Print the entries once more, unchanged.

Collected data entries:
------------------------------------
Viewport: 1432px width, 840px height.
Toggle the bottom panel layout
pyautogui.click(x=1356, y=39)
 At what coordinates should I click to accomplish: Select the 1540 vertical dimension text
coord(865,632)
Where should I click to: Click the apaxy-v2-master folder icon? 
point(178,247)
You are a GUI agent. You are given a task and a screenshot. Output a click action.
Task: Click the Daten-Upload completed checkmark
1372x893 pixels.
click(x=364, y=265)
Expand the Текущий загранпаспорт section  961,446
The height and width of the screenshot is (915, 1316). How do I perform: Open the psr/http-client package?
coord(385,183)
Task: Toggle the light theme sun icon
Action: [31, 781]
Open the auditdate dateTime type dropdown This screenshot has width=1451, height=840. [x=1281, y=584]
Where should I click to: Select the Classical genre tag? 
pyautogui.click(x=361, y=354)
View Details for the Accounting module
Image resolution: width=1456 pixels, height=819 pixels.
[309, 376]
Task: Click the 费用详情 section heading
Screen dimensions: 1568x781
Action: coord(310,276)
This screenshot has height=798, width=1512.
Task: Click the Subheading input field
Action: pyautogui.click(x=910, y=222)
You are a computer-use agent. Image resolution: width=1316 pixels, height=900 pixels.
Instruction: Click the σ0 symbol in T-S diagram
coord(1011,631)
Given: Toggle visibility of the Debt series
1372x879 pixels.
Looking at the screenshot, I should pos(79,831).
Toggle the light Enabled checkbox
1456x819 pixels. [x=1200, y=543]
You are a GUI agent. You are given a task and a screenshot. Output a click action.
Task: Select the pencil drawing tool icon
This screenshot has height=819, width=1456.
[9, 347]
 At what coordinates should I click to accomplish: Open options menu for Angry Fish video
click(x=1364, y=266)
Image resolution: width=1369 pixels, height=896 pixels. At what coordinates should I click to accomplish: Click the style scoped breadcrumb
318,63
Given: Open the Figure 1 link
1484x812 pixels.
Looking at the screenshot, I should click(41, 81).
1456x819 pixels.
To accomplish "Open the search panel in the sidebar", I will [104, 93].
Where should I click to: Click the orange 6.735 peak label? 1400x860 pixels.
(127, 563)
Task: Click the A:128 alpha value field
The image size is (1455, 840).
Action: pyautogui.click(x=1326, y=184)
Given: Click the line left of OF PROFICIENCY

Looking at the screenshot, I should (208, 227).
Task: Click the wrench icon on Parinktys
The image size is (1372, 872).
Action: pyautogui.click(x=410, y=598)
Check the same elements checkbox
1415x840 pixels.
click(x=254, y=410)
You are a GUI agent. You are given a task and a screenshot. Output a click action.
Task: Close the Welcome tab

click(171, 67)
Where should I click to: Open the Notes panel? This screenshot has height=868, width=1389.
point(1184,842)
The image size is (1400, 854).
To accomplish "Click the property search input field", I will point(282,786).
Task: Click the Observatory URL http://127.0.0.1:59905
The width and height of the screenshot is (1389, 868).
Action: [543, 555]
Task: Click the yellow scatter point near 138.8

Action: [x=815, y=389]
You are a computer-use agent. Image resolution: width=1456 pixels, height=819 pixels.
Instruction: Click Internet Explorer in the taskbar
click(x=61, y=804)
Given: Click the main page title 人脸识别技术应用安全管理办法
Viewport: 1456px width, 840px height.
------------------------------------
### ANSWER BELOW
Viewport: 1432px width, 840px height.
Toggle the bottom panel layout
pyautogui.click(x=1356, y=39)
 At what coordinates should I click to accomplish: Select the 1540 vertical dimension text
coord(865,632)
Where should I click to: Click the apaxy-v2-master folder icon? 
point(178,247)
You are a GUI agent. You are given a task and a screenshot. Output a click action.
Task: Click the Daten-Upload completed checkmark
1372x893 pixels.
click(x=364, y=265)
Expand the Текущий загранпаспорт section  961,446
The height and width of the screenshot is (915, 1316). How do I perform: Open the psr/http-client package?
coord(385,183)
Task: Toggle the light theme sun icon
Action: [31, 781]
Open the auditdate dateTime type dropdown This screenshot has width=1451, height=840. [x=1281, y=584]
Where should I click to: Select the Classical genre tag? 
pyautogui.click(x=361, y=354)
View Details for the Accounting module
Image resolution: width=1456 pixels, height=819 pixels.
[309, 376]
Task: Click the 费用详情 section heading
Screen dimensions: 1568x781
Action: coord(310,276)
This screenshot has height=798, width=1512.
Task: Click the Subheading input field
Action: pyautogui.click(x=910, y=222)
You are a computer-use agent. Image resolution: width=1316 pixels, height=900 pixels.
Instruction: Click the σ0 symbol in T-S diagram
coord(1011,631)
Given: Toggle visibility of the Debt series
1372x879 pixels.
Looking at the screenshot, I should pos(79,831).
Toggle the light Enabled checkbox
1456x819 pixels. [x=1200, y=543]
You are a GUI agent. You are given a task and a screenshot. Output a click action.
Task: Select the pencil drawing tool icon
This screenshot has height=819, width=1456.
[9, 347]
 At what coordinates should I click to accomplish: Open options menu for Angry Fish video
click(x=1364, y=266)
Image resolution: width=1369 pixels, height=896 pixels. At what coordinates should I click to accomplish: Click the style scoped breadcrumb
318,63
Given: Open the Figure 1 link
1484x812 pixels.
Looking at the screenshot, I should click(41, 81).
1456x819 pixels.
To accomplish "Open the search panel in the sidebar", I will [104, 93].
Where should I click to: Click the orange 6.735 peak label? 1400x860 pixels.
(127, 563)
Task: Click the A:128 alpha value field
The image size is (1455, 840).
Action: pyautogui.click(x=1326, y=184)
Given: Click the line left of OF PROFICIENCY

Looking at the screenshot, I should (208, 227).
Task: Click the wrench icon on Parinktys
The image size is (1372, 872).
Action: pyautogui.click(x=410, y=598)
Check the same elements checkbox
1415x840 pixels.
click(x=254, y=410)
You are a GUI agent. You are given a task and a screenshot. Output a click action.
Task: Close the Welcome tab

click(171, 67)
Where should I click to: Open the Notes panel? This screenshot has height=868, width=1389.
point(1184,842)
The image size is (1400, 854).
To accomplish "Click the property search input field", I will point(282,786).
Task: Click the Observatory URL http://127.0.0.1:59905
The width and height of the screenshot is (1389, 868).
Action: [543, 555]
Task: Click the yellow scatter point near 138.8

Action: [x=815, y=389]
You are a computer-use agent. Image resolution: width=1456 pixels, height=819 pixels.
Instruction: Click Internet Explorer in the taskbar
click(x=61, y=804)
Given: Click the main page title 人脸识别技术应用安全管理办法
Viewport: 1456px width, 840px height.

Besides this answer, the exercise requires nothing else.